The Processor shall notify the Controller without undue delay and at the latest within [N e.g. 48] hours after becoming aware of a personal-data breach, with the information required under Art. 33(3) to the extent available.


Annex I — Parties and processing details

Section titled “Annex I — Parties and processing details”
FieldValue
Controller[CONTROLLER LEGAL NAME, ADDRESS]
Processor[OPERATOR LEGAL NAME, ADDRESS]
Controller contact / DPO[NAME, EMAIL]
Processor contact / DPO[NAME, EMAIL]
Subject matterSee §1
DurationTerm of the underlying agreement
Nature & purposeSee §2
Types of personal dataSee §3
Categories of subjectsSee §4

See the live Sub-processor list, which reflects the external services your deployment is configured to use. Reproduce the relevant rows here at signing time and keep them versioned.

Annex III — Technical and organisational measures

Section titled “Annex III — Technical and organisational measures”

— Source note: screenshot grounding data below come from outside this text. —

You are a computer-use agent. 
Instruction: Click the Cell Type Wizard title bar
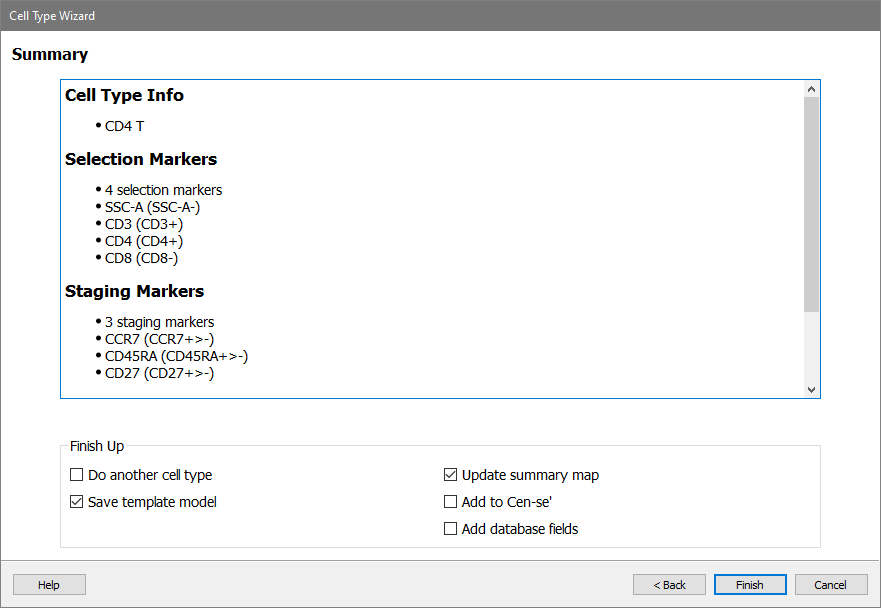pos(440,16)
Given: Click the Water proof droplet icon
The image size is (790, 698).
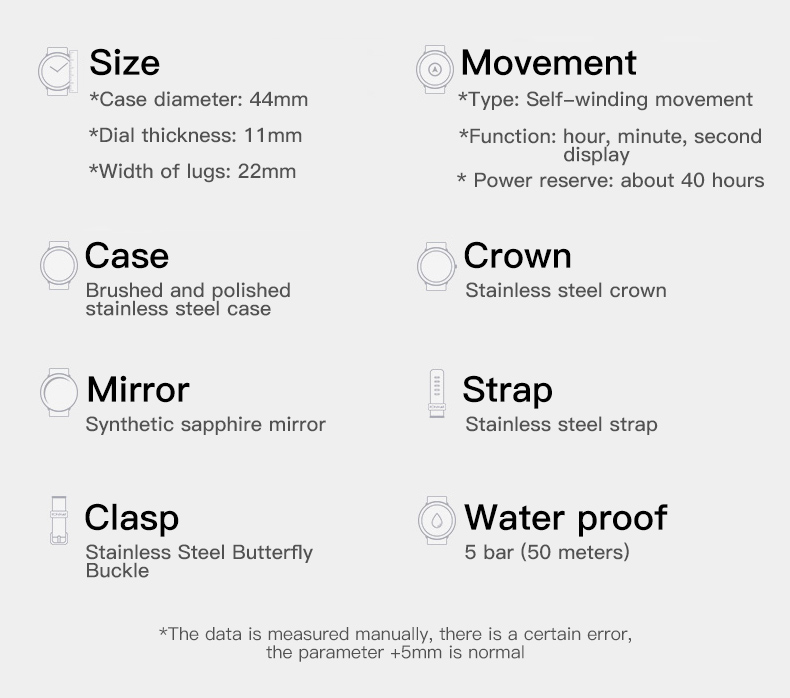Looking at the screenshot, I should (436, 520).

Built into Orimora (verify against your version):

  • Encryption in transit: TLS for all browser and API traffic (operator-terminated).
  • Encryption at rest: AES-256-GCM for stored secrets (IdP client secrets, SAML keys, TOTP secrets, API/LLM/publishing credentials); age-encrypted off-site backups.
  • Authentication: passwordless (magic-link / SSO), optional passkeys and TOTP, team-enforceable MFA, single-session-per-user with idle + absolute timeout.
  • Access control: capability-based RBAC, per-collection restrictions, step-up re-verification for sensitive actions.
  • Auditability: append-only audit log with actor, action, correlation ID, outcome and configurable retention.
  • Token handling: API/SCIM/OAuth tokens and backup codes stored only as HMAC-SHA256 hashes; rate-limiting fail-closed on auth paths.
  • Resilience: automated encrypted backups with restore verification and a documented disaster-recovery runbook.

Operator-supplied measures (you fill in): physical/host security, network segmentation, personnel vetting, patch cadence, monitoring/alerting, your TLS termination and key custody.